═══ Selected text ═══
However, I wanted to bring to your attention a very nice result that seems quite under-appreciated:

The ``projective is gapless''-theorem:

If you have a spin chain that

  • is translation invariant for a unit cell, and
  • is symmetric for a projective representation on the unit cell,

then it is gapless or breaks one of the above symmetries!

Clearly the half-integer Heisenberg spin chain satisfies the above conditions, so we can conclude is either gapless or breaks one of its symmetries. Furthermore, since $SU(2)$ is continuous, breaking it would imply gaplessness (or you could argue that it can't be broken at all due to Coleman-Mermin-Wagner, but such a strong statement is not needed here), so we can conclude: either the half-integer Heisenberg spin chain is gapless or spontaneously breaks translation symmetry. So that doesn't show gaplessness, but it gets pretty damn close.


The first instance of the above theorem was indeed due to Lieb, Schultz and Mattis (as noted by Schuch), however the above statement is quite more general, but the really cool part is that the proof is incredibly simple, once you get friendly with Matrix Product States! I'll give a short outline how to arrive at it, starting from scratch (note that by collapsing the unit cell we can limit to the case where the unit cell is one site):

  1. The ground state of any gapped spin chain can be written as a certain tensor, called a Matrix Product State (MPS)
  2. To prove the theorem, let us assume our ground state is gapped, translation invariant and has this projective symmetry. From this we derive a contradiction. The assumption means our ground state is described by a translation invariant MPS.
═══
Quote the spin-chain passage verbatim, starting at "The first instance" and ending at "Product State (MPS)".
═══ Data ═══
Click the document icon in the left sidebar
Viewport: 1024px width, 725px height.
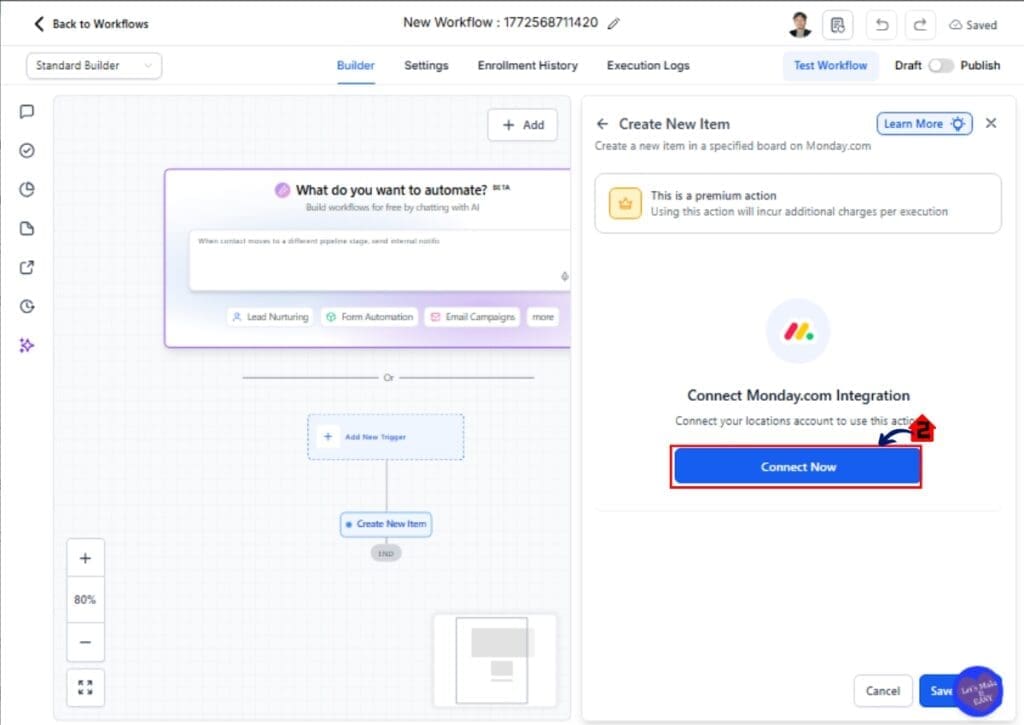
═══
═══ Data ═══
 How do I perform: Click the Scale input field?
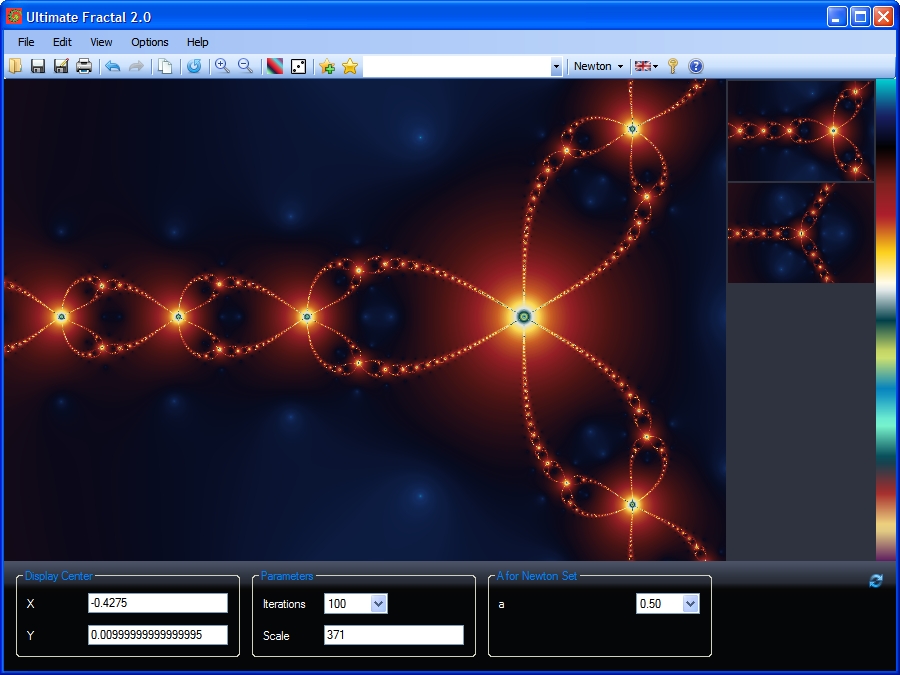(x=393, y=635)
═══
Solution to this problem:
The first instance of the above theorem was indeed due to Lieb, Schultz and Mattis (as noted by Schuch), however the above statement is quite more general, but the really cool part is that the proof is incredibly simple, once you get friendly with Matrix Product States! I'll give a short outline how to arrive at it, starting from scratch (note that by collapsing the unit cell we can limit to the case where the unit cell is one site):

  1. The ground state of any gapped spin chain can be written as a certain tensor, called a Matrix Product State (MPS)